(Pixel coordinate grounding data)
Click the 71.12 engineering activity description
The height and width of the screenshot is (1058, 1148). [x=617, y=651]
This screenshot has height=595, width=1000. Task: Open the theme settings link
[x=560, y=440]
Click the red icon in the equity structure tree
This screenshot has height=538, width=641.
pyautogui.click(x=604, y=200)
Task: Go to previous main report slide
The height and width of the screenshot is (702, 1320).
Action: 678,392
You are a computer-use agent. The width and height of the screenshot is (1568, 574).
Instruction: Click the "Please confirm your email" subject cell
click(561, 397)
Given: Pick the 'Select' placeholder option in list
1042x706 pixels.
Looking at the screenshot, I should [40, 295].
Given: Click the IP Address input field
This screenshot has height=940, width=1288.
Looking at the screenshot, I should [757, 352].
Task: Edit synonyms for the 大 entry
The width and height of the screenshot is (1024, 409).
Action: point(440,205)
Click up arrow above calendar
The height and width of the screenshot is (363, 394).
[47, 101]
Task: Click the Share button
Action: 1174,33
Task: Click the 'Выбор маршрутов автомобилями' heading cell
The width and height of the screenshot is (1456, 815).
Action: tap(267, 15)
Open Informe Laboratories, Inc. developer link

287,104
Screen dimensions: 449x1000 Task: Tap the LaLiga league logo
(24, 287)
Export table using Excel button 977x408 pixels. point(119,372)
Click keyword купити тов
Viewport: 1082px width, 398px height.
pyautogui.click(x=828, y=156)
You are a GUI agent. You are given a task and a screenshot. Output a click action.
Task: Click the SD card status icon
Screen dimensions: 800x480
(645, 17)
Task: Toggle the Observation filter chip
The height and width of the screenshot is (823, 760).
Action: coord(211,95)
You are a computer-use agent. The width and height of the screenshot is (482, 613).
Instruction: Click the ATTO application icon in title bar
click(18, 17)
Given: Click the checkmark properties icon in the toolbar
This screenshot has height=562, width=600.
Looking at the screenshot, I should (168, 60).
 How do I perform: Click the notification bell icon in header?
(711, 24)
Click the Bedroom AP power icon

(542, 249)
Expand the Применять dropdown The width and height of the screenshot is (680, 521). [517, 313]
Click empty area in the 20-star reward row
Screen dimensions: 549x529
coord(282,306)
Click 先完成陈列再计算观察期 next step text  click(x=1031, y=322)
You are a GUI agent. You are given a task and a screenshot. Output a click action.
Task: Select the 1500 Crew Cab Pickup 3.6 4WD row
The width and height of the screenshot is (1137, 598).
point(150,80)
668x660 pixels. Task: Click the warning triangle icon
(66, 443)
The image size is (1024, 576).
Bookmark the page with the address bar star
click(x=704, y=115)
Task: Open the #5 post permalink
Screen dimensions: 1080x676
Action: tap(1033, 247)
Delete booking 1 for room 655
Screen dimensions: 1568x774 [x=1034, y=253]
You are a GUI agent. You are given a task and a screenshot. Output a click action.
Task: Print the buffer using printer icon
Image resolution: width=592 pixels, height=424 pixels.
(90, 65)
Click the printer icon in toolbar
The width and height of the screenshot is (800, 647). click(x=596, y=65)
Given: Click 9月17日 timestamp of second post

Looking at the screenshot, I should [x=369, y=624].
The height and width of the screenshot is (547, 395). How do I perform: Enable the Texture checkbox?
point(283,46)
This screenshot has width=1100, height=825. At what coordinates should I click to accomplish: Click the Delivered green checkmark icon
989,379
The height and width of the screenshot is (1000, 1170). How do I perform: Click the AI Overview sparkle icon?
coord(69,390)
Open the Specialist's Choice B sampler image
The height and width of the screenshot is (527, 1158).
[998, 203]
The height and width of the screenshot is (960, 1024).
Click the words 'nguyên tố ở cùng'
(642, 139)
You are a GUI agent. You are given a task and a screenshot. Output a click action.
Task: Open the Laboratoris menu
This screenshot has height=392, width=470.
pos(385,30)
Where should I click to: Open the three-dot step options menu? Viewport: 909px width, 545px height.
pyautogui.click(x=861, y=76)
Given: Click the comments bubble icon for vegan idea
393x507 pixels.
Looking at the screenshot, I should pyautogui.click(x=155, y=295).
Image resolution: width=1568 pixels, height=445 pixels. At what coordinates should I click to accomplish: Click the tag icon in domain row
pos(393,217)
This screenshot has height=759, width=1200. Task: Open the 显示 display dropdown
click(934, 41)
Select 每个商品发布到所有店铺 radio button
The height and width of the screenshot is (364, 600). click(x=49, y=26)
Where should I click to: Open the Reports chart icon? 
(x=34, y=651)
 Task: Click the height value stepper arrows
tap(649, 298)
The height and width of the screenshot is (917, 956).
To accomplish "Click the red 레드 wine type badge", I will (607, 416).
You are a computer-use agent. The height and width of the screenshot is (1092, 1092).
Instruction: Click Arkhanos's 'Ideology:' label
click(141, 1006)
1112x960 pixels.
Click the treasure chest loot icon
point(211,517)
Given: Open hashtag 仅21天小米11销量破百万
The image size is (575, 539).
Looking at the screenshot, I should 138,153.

■ Directions ■
A verbatim copy of all the entries above is requested.

■ Solution for this task ■
Click the 71.12 engineering activity description
The height and width of the screenshot is (1058, 1148). [x=617, y=651]
This screenshot has height=595, width=1000. Task: Open the theme settings link
[x=560, y=440]
Click the red icon in the equity structure tree
This screenshot has height=538, width=641.
pyautogui.click(x=604, y=200)
Task: Go to previous main report slide
The height and width of the screenshot is (702, 1320).
Action: 678,392
You are a computer-use agent. The width and height of the screenshot is (1568, 574).
Instruction: Click the "Please confirm your email" subject cell
click(561, 397)
Given: Pick the 'Select' placeholder option in list
1042x706 pixels.
Looking at the screenshot, I should [40, 295].
Given: Click the IP Address input field
This screenshot has height=940, width=1288.
Looking at the screenshot, I should [757, 352].
Task: Edit synonyms for the 大 entry
The width and height of the screenshot is (1024, 409).
Action: point(440,205)
Click up arrow above calendar
The height and width of the screenshot is (363, 394).
[47, 101]
Task: Click the Share button
Action: 1174,33
Task: Click the 'Выбор маршрутов автомобилями' heading cell
The width and height of the screenshot is (1456, 815).
Action: tap(267, 15)
Open Informe Laboratories, Inc. developer link

287,104
Screen dimensions: 449x1000 Task: Tap the LaLiga league logo
(24, 287)
Export table using Excel button 977x408 pixels. point(119,372)
Click keyword купити тов
Viewport: 1082px width, 398px height.
pyautogui.click(x=828, y=156)
You are a GUI agent. You are given a task and a screenshot. Output a click action.
Task: Click the SD card status icon
Screen dimensions: 800x480
(645, 17)
Task: Toggle the Observation filter chip
The height and width of the screenshot is (823, 760).
Action: coord(211,95)
You are a computer-use agent. The width and height of the screenshot is (482, 613).
Instruction: Click the ATTO application icon in title bar
click(18, 17)
Given: Click the checkmark properties icon in the toolbar
This screenshot has height=562, width=600.
Looking at the screenshot, I should (168, 60).
 How do I perform: Click the notification bell icon in header?
(711, 24)
Click the Bedroom AP power icon

(542, 249)
Expand the Применять dropdown The width and height of the screenshot is (680, 521). [517, 313]
Click empty area in the 20-star reward row
Screen dimensions: 549x529
coord(282,306)
Click 先完成陈列再计算观察期 next step text  click(x=1031, y=322)
You are a GUI agent. You are given a task and a screenshot. Output a click action.
Task: Select the 1500 Crew Cab Pickup 3.6 4WD row
The width and height of the screenshot is (1137, 598).
point(150,80)
668x660 pixels. Task: Click the warning triangle icon
(66, 443)
The image size is (1024, 576).
Bookmark the page with the address bar star
click(x=704, y=115)
Task: Open the #5 post permalink
Screen dimensions: 1080x676
Action: tap(1033, 247)
Delete booking 1 for room 655
Screen dimensions: 1568x774 [x=1034, y=253]
You are a GUI agent. You are given a task and a screenshot. Output a click action.
Task: Print the buffer using printer icon
Image resolution: width=592 pixels, height=424 pixels.
(90, 65)
Click the printer icon in toolbar
The width and height of the screenshot is (800, 647). click(x=596, y=65)
Given: Click 9月17日 timestamp of second post

Looking at the screenshot, I should [x=369, y=624].
The height and width of the screenshot is (547, 395). How do I perform: Enable the Texture checkbox?
point(283,46)
This screenshot has width=1100, height=825. At what coordinates should I click to accomplish: Click the Delivered green checkmark icon
989,379
The height and width of the screenshot is (1000, 1170). How do I perform: Click the AI Overview sparkle icon?
coord(69,390)
Open the Specialist's Choice B sampler image
The height and width of the screenshot is (527, 1158).
[998, 203]
The height and width of the screenshot is (960, 1024).
Click the words 'nguyên tố ở cùng'
(642, 139)
You are a GUI agent. You are given a task and a screenshot. Output a click action.
Task: Open the Laboratoris menu
This screenshot has height=392, width=470.
pos(385,30)
Where should I click to: Open the three-dot step options menu? Viewport: 909px width, 545px height.
pyautogui.click(x=861, y=76)
Given: Click the comments bubble icon for vegan idea
393x507 pixels.
Looking at the screenshot, I should pyautogui.click(x=155, y=295).
Image resolution: width=1568 pixels, height=445 pixels. At what coordinates should I click to accomplish: Click the tag icon in domain row
pos(393,217)
This screenshot has height=759, width=1200. Task: Open the 显示 display dropdown
click(934, 41)
Select 每个商品发布到所有店铺 radio button
The height and width of the screenshot is (364, 600). click(x=49, y=26)
Where should I click to: Open the Reports chart icon? 
(x=34, y=651)
 Task: Click the height value stepper arrows
tap(649, 298)
The height and width of the screenshot is (917, 956).
To accomplish "Click the red 레드 wine type badge", I will (607, 416).
You are a computer-use agent. The height and width of the screenshot is (1092, 1092).
Instruction: Click Arkhanos's 'Ideology:' label
click(141, 1006)
1112x960 pixels.
Click the treasure chest loot icon
point(211,517)
Given: Open hashtag 仅21天小米11销量破百万
The image size is (575, 539).
Looking at the screenshot, I should 138,153.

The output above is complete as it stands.